Fields in North Dakota, the top producing U.S. state, are forecast to yield a record high 49.1 bushels per acre of the grain, according to the final estimate of a three-day crop tour led by the Wheat Quality Council. North Dakota makes up about half of the nation’s spring wheat crop.

The world is counting heavily on American farm supplies to help refill grain silos as Russia’s invasion of Ukraine continues to put more than a quarter of global wheat exports at risk. While all signs now point to an ample harvest, weather woes caused growers to plant the crop later than normal. The timing has made the wheat highly vulnerable to late-season problems that could still hurt production.

“We might have good yield potential right up until the day we get an early frost,” said Neal Fisher, administra­tor of the North Dakota Wheat Commission.

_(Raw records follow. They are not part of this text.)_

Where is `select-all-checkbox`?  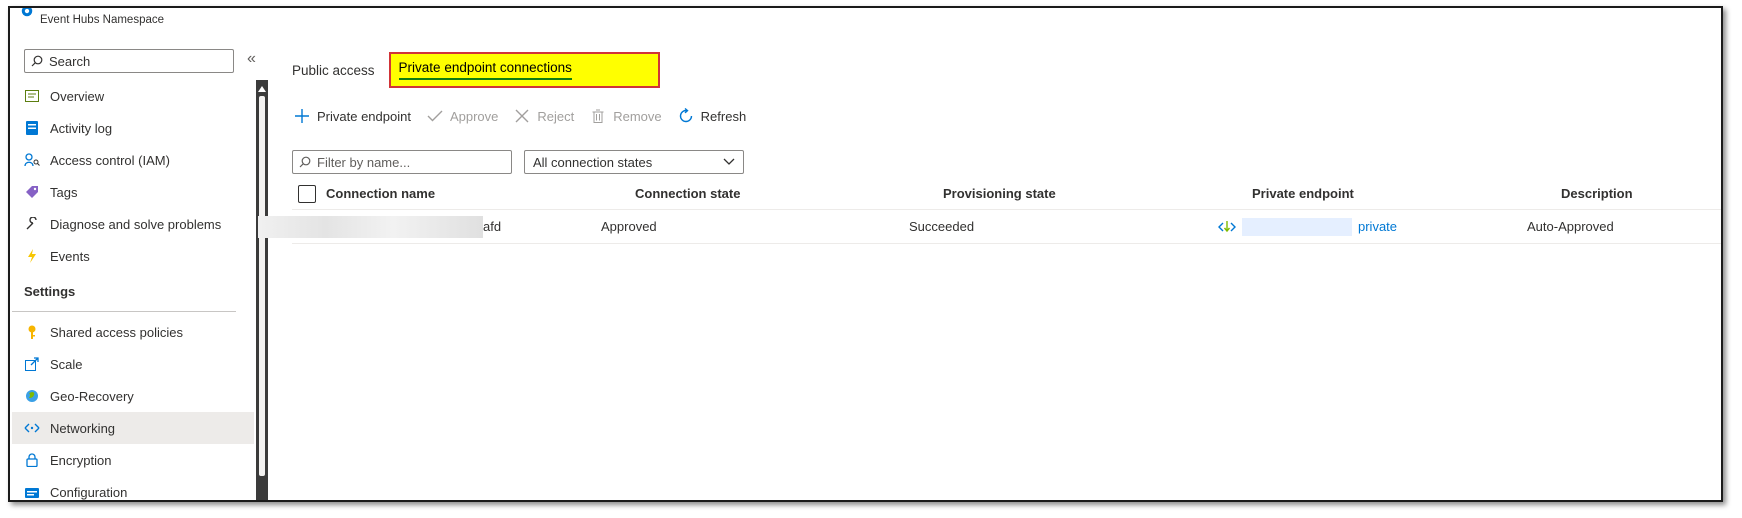 select-all-checkbox is located at coordinates (307, 194).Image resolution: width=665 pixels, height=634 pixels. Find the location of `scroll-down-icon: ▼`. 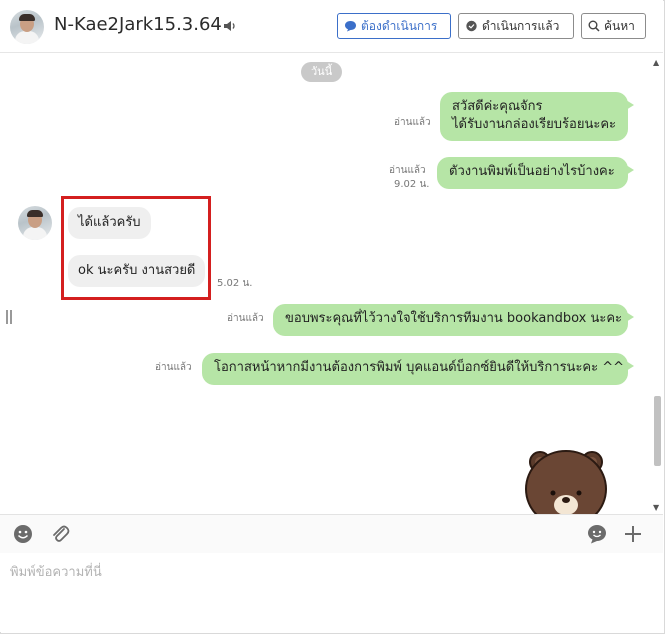

scroll-down-icon: ▼ is located at coordinates (656, 508).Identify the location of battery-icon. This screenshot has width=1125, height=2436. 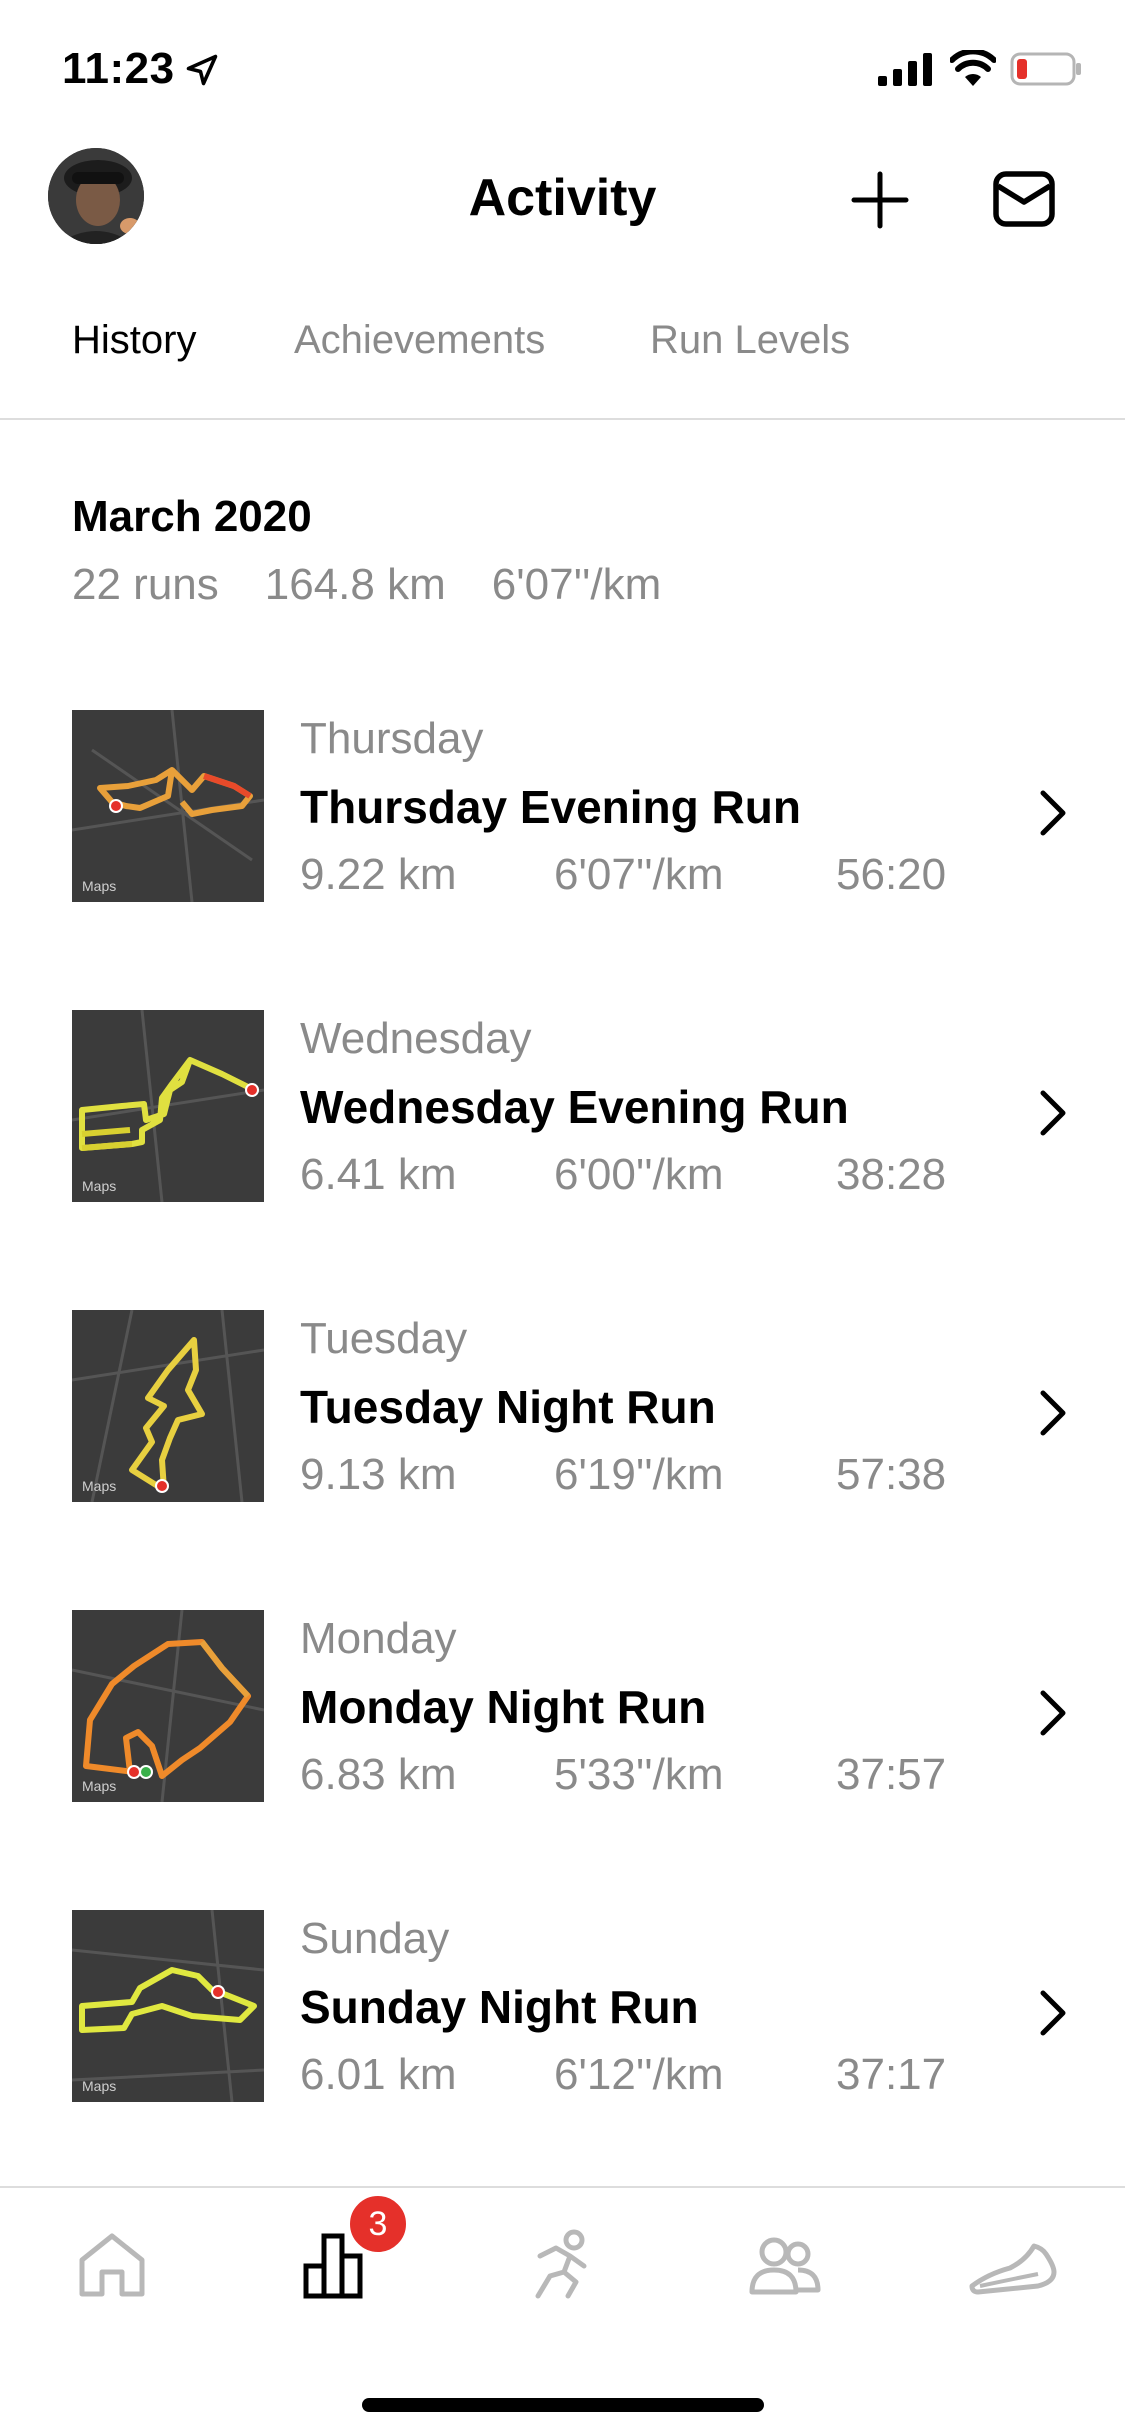
(1046, 69).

This year’s spring wheat has been under close watch for potential problems after plantings were slowed by downpours and flooding throughout the northern Plains. The delays followed last year’s severe drought that shrank harvests in both the U.S. and Canada.

Farmers were able to catch up, however, and largely favorable weather since then has eased supply worries. The crop tour’s outlook for North Dakota is slightly below the U.S. Department of Agricultur­e’s initial yield estimate of 51 bushels an acre, which would be a jump from last year’s 33.5 bushels an acre.